_WRITTEN REQUEST_: Count the lines in the entries below that contain the word "Open" and reply with that number alone.

--- RECORD EXTRACTS ---

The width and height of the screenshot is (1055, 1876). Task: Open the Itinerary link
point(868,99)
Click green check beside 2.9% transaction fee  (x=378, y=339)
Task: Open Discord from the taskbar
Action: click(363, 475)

---

_WRITTEN SOLUTION_: 2